The `unzip()` function is small but interesting. It pretty much transposes a list of lists or tuples. In our case, for example, we have a list `[(count1, rank1), (count2, rank2), ...]` and we want to assign `[count1, count2,...]` to `counts` and `[rank1, rank2, ...]` to `ranks. This is what this function does.

In [19]:
def unzip(pairs):
    return zip(*pairs)

list(unzip([(1, 2), (3, 4)]))

[(1, 3), (2, 4)]

This new version is not only shorter, but it also highlights the fact that the various hand types are partitions of 5 sorted lexicographically.

## Final refactoring

We can further simplify `hand_rank()`: instead of having a long "case" statement, we can use a dictionary as a lookup table as shown below.

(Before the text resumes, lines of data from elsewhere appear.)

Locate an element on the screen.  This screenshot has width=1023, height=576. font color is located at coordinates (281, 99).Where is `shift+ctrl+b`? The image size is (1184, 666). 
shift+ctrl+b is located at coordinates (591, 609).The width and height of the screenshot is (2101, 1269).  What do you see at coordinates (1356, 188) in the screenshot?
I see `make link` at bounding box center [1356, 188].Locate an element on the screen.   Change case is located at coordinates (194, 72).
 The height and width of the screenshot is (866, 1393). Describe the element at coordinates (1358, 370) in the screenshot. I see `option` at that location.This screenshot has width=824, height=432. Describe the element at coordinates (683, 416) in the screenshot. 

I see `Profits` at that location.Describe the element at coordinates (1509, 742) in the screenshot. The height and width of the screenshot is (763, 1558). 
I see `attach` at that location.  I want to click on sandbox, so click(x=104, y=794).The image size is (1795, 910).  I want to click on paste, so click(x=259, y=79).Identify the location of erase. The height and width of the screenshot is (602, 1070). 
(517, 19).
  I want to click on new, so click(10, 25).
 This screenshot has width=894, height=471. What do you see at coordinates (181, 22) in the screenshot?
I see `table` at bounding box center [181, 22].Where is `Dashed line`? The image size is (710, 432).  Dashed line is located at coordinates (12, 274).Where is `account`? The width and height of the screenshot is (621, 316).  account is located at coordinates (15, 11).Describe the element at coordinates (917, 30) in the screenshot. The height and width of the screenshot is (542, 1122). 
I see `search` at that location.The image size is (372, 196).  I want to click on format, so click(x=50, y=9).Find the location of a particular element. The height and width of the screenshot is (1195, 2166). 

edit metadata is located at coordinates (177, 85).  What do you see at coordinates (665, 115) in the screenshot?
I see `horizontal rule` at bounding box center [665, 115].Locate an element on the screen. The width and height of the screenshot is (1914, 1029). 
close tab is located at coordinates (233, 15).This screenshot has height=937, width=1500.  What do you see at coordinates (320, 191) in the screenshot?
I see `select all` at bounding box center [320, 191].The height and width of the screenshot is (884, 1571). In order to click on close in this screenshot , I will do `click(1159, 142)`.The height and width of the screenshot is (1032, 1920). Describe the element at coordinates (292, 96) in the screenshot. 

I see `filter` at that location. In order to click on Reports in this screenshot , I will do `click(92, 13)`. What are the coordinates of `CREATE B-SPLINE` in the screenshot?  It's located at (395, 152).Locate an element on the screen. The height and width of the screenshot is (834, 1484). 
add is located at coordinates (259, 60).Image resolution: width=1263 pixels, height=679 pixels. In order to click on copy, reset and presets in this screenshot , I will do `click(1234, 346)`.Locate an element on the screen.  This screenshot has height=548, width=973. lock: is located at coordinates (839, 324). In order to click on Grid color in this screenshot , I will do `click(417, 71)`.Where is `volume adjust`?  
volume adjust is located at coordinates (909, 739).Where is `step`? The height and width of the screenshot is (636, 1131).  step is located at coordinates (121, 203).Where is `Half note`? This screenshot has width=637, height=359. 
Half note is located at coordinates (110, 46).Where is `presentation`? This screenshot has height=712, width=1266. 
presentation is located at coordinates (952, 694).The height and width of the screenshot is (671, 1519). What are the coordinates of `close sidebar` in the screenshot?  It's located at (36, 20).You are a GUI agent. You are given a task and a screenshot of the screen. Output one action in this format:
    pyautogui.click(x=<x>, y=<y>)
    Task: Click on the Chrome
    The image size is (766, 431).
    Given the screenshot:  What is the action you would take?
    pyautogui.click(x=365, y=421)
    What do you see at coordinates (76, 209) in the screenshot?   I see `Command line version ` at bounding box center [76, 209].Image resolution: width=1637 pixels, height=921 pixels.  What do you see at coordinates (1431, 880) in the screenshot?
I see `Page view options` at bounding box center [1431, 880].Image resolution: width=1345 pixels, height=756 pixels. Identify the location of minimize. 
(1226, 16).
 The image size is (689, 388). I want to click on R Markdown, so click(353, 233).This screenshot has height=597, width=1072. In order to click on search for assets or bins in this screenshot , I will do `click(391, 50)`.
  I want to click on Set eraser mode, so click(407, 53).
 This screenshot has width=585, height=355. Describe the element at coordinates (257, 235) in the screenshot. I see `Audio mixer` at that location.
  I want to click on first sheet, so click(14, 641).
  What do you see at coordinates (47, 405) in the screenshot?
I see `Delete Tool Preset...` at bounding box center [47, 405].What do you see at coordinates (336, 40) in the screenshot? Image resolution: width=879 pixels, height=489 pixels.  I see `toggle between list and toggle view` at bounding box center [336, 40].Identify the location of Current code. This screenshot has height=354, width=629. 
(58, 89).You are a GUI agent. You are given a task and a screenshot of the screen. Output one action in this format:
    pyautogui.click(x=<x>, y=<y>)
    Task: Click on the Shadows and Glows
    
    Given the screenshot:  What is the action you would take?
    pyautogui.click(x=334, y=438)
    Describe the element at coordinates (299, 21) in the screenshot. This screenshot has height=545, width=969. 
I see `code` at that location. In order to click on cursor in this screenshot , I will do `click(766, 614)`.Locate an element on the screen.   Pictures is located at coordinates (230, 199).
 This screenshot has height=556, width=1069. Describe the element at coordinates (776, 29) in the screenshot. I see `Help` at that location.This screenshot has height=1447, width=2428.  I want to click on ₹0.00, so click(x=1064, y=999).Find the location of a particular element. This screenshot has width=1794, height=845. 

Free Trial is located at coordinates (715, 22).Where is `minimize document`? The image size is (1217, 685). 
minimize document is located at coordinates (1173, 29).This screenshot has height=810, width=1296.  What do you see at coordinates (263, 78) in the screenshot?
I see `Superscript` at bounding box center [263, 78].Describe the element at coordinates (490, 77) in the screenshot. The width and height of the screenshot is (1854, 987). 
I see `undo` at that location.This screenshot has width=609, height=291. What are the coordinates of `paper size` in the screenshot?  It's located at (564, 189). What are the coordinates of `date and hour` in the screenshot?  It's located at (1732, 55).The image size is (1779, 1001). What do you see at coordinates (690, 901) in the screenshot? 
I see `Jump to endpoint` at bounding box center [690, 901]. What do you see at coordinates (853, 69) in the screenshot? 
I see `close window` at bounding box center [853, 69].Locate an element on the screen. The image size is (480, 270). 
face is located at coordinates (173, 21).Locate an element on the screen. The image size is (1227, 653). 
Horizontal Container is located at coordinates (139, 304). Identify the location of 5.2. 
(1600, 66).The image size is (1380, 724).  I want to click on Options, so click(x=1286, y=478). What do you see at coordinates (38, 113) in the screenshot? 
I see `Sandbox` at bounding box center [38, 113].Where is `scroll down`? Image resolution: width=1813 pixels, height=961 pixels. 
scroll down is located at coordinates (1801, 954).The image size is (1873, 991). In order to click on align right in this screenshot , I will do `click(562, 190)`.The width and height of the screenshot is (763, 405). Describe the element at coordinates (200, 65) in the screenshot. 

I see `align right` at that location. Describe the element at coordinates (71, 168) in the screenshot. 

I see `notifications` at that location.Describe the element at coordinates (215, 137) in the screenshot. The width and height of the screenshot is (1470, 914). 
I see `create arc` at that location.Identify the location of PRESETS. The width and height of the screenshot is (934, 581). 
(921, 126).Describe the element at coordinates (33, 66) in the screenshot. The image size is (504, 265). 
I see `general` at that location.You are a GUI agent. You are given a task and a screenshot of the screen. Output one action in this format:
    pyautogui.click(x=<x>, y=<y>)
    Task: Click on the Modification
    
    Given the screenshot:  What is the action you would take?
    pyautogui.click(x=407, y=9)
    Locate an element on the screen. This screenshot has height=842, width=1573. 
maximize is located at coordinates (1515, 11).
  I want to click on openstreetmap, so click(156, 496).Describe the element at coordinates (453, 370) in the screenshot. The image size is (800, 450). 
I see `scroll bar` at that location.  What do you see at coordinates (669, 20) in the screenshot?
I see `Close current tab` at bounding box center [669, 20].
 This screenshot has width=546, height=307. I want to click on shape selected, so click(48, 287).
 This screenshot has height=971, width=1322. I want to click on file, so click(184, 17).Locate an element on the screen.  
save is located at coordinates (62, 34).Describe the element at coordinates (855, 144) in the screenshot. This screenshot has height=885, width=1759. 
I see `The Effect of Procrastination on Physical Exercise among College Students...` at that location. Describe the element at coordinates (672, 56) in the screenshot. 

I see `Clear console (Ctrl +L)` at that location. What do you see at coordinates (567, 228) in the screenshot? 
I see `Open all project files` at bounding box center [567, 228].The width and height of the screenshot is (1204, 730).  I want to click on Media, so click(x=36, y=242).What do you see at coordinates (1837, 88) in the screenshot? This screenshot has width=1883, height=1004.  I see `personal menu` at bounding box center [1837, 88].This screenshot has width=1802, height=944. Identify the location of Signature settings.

Note that the ranking of a straight flush is now 9, but that's OK, as the relative ranking is unchanged. Note also that we have a five-of-a-kind scenario, which is not possible when using a single deck.

In [20]:
count_rankings = {
    (5,): 10,
    (4, 1): 7,
    (3, 2): 6,
    (3, 1, 1): 3,
    (2, 2, 1): 2,
    (2, 1, 1, 1): 1,
    (1, 1, 1, 1, 1): 0
}

def hand_rank(hand):
    "Return a value indicating how high the hand ranks."
    groups = (['--23456789TJQKA'.index(r) for r, s in hand])
    counts, ranks = unzip(groups) # Not yet defined.
    if ranks == (14, 5, 4, 3, 2):
        ranks = (5, 4, 3, 2, 1)
    straight = len(ranks) == 5 and max(ranks) - min(ranks) == 4
    flush = len(set([s for r,s in hand])) == 1
    return max(count_rankings[counts], 4*straight, 5*flush), ranks

## Lessons Learned

1. Understand the problem. Does it make sense? Does it not? Do you need more information? Which parts are obscure or unclear or vague?
2. Define the various "pieces". Figure out everything that needs to be represented in the problem.
3. As much as you can, try to reuse the pieces you have already.
4. Make sure you have tests and run them.
5. Explore the design space. Move across the four dimensions of correctness, efficiency, features, and elegance.